- Opening Delimiter -

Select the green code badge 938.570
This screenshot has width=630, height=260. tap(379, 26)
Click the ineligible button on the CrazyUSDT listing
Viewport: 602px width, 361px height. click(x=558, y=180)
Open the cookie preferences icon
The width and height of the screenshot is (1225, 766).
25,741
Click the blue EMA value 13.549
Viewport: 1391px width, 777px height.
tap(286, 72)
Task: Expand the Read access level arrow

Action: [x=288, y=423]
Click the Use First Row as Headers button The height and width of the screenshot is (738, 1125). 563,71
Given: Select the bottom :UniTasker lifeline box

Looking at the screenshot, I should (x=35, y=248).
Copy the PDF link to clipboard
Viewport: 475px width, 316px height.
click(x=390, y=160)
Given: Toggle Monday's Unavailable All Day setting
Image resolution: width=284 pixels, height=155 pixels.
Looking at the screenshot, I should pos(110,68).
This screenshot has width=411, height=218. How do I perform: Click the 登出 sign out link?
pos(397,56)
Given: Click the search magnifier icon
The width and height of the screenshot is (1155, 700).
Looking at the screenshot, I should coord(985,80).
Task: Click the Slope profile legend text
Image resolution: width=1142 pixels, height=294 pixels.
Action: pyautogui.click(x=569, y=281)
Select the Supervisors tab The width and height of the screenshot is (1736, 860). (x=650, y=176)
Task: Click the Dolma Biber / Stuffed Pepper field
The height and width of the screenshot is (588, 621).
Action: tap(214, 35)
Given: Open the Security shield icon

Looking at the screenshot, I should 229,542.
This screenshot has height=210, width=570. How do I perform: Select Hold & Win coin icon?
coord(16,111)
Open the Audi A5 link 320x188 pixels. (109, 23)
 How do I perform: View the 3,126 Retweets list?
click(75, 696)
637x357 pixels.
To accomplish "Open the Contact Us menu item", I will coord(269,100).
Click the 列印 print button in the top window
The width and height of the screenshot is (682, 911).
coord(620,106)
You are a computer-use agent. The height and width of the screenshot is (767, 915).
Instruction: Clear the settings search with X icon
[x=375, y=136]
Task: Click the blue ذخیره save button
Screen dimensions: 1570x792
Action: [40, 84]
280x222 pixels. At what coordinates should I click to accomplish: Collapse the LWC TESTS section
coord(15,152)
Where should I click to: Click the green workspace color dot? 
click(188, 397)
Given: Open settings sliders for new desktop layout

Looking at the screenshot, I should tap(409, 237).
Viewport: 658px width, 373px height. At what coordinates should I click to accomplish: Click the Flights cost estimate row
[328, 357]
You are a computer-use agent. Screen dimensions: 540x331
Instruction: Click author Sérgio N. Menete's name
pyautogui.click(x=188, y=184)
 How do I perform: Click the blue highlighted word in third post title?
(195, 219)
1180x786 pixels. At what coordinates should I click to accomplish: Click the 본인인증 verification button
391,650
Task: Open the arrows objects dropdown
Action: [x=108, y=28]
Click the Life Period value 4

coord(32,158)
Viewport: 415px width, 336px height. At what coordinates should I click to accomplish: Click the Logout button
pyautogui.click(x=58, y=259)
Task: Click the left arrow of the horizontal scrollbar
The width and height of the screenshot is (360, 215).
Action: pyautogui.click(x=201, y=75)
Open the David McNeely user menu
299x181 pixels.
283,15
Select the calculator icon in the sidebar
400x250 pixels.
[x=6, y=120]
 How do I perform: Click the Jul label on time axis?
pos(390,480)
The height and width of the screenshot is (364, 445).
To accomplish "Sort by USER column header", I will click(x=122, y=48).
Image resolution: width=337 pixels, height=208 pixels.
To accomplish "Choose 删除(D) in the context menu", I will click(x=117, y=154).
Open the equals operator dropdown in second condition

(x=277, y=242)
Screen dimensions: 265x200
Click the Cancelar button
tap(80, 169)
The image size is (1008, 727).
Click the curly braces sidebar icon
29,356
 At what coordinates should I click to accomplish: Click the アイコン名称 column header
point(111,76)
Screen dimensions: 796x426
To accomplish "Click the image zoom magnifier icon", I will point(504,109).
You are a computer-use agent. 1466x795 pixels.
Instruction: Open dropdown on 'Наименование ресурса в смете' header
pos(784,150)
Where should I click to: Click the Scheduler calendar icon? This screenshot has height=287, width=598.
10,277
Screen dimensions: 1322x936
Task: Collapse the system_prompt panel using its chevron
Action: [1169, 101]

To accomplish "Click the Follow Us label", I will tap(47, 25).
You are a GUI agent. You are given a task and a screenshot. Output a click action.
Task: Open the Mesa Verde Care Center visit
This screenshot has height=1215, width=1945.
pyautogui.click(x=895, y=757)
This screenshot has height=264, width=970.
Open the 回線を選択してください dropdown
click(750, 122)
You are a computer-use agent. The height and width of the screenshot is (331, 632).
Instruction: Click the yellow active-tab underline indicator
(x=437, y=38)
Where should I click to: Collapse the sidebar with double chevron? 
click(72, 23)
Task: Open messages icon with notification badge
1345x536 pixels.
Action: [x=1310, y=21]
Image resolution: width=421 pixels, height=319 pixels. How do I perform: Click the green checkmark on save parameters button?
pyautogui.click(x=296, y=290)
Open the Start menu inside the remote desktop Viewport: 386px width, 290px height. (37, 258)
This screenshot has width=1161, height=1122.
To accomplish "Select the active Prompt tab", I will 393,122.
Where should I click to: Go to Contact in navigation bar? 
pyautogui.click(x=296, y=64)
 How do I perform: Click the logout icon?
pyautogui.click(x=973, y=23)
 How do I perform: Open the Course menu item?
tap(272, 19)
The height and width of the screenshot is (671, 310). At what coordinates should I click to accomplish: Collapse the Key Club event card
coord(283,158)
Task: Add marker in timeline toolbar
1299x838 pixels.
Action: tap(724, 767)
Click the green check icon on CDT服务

- Closing Delimiter -

▸ **Problem requirements**
Find every line in the records that has the word "computer". Copy those lines.

▸ **Worked solution**
You are a computer-use agent. The height and width of the screenshot is (767, 915).
You are a computer-use agent. Screen dimensions: 540x331
You are a computer-use agent. 1466x795 pixels.
You are a computer-use agent. The height and width of the screenshot is (331, 632).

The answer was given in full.